* Data for this exercise *
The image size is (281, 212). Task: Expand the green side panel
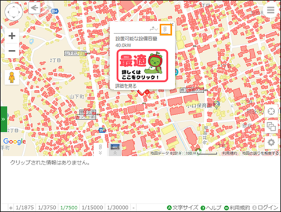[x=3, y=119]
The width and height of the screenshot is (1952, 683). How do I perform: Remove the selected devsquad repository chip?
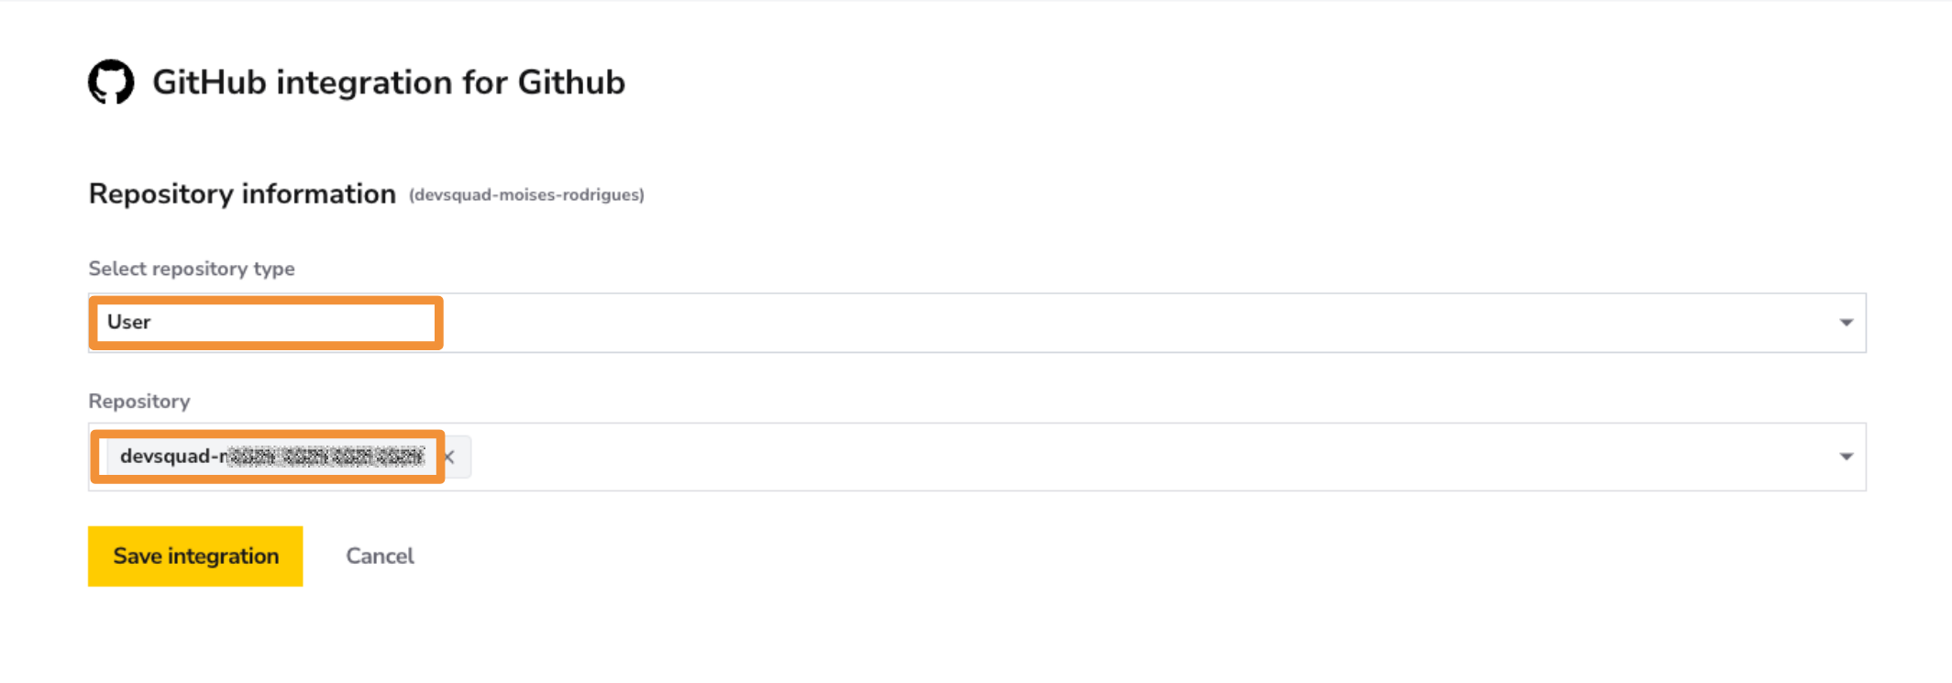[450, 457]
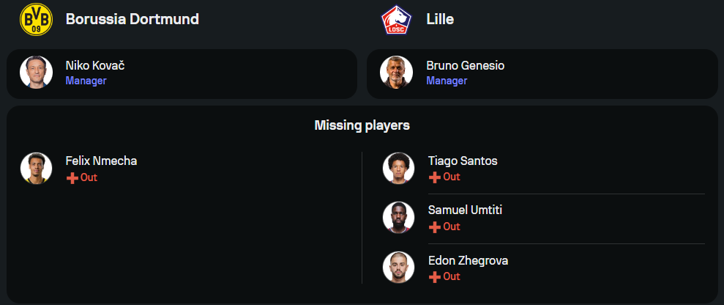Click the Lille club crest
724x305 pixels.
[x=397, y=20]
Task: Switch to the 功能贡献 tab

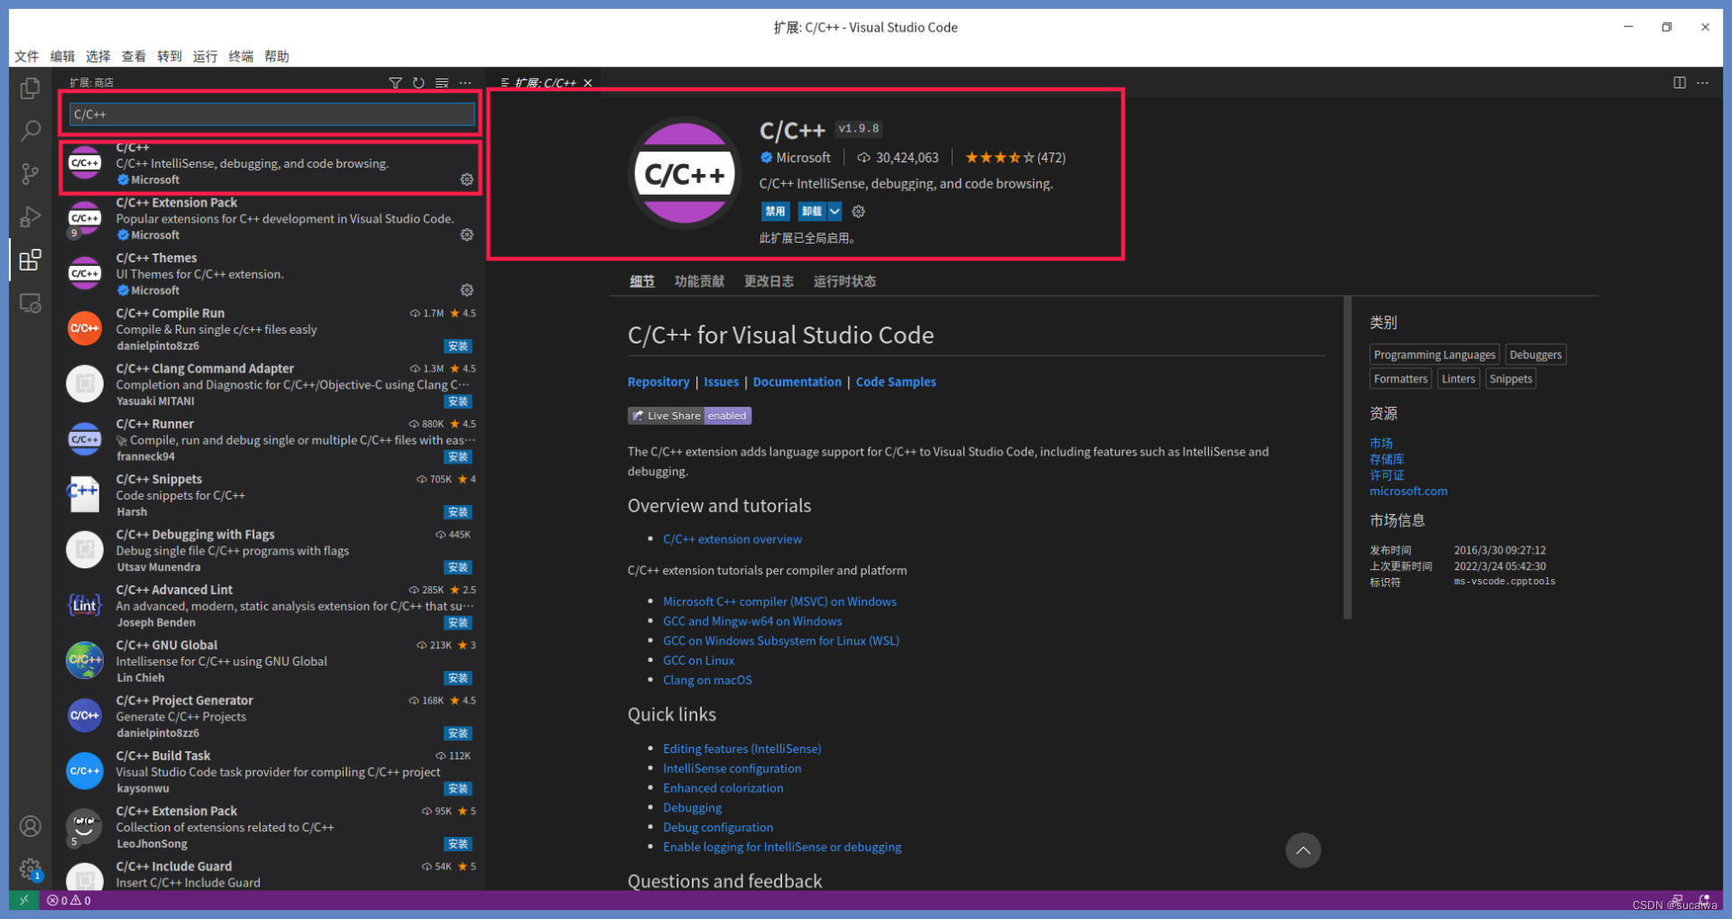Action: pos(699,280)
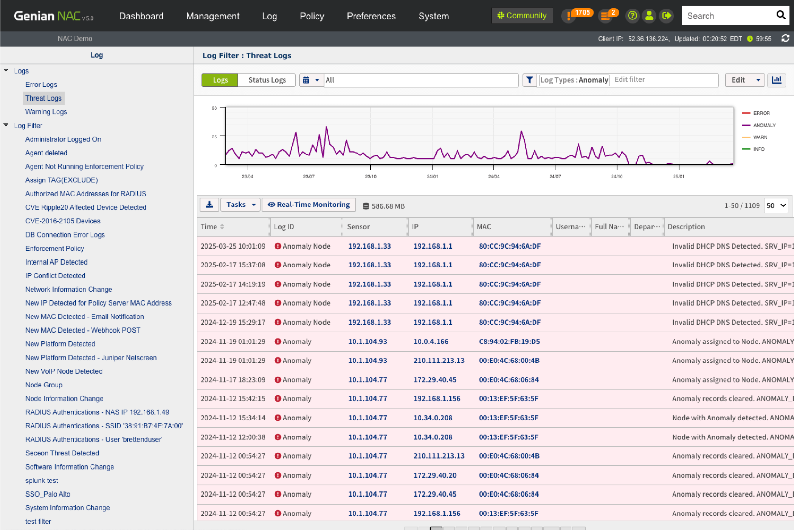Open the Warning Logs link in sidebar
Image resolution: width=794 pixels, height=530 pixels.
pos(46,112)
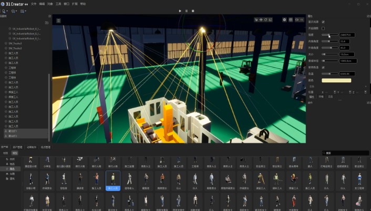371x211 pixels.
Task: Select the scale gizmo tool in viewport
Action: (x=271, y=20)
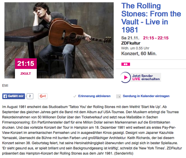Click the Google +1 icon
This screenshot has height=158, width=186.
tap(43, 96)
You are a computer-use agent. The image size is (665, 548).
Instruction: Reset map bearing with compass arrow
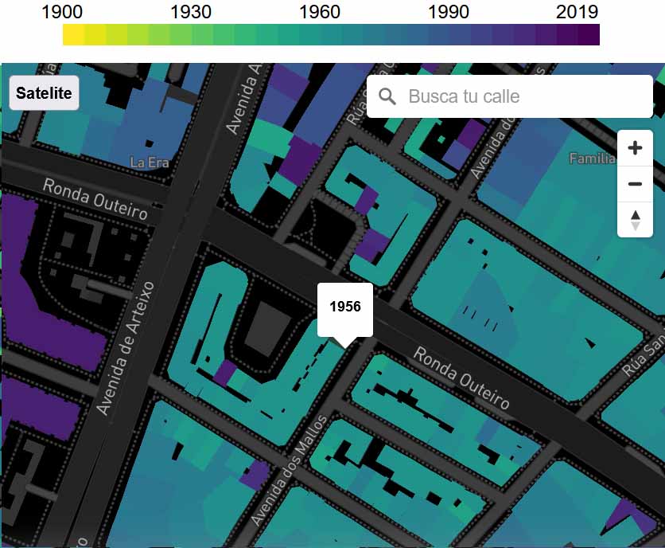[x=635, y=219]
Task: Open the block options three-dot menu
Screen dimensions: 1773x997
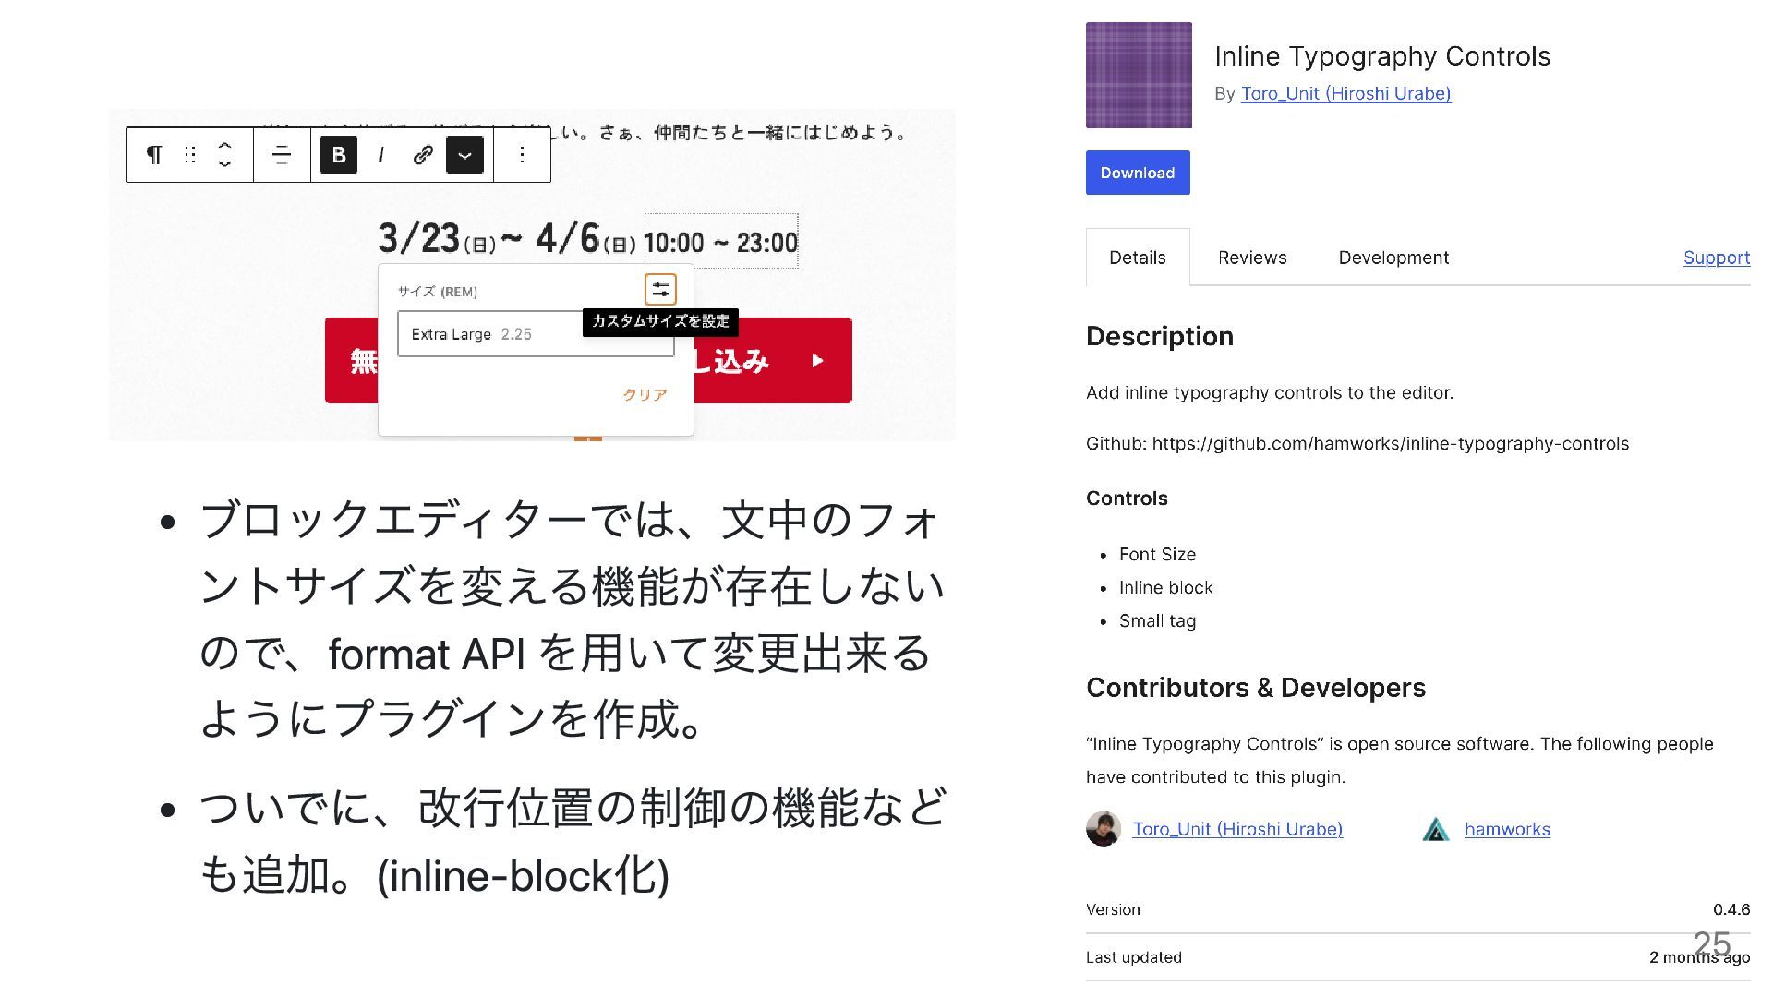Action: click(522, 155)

* Work to do *
Write out the lines above exactly, leaving the pictures out of your answer.

* Written response *
The image size is (281, 212). Task: Expand the green side panel
[x=3, y=119]
The width and height of the screenshot is (1952, 683). How do I perform: Remove the selected devsquad repository chip?
[450, 457]
Click the Lille club crest
724x305 pixels.
[x=397, y=20]
Task: Switch to the 功能贡献 tab

Action: pos(699,280)
Open the Warning Logs link in sidebar
Image resolution: width=794 pixels, height=530 pixels.
pos(46,112)
371x211 pixels.
Task: Select the scale gizmo tool in viewport
Action: (x=271, y=20)
Click the Google +1 icon
This screenshot has height=158, width=186.
tap(43, 96)
You are a computer-use agent. The image size is (665, 548).
Instruction: Reset map bearing with compass arrow
[x=635, y=219]
Task: Open the block options three-dot menu
Screen dimensions: 1773x997
Action: click(522, 155)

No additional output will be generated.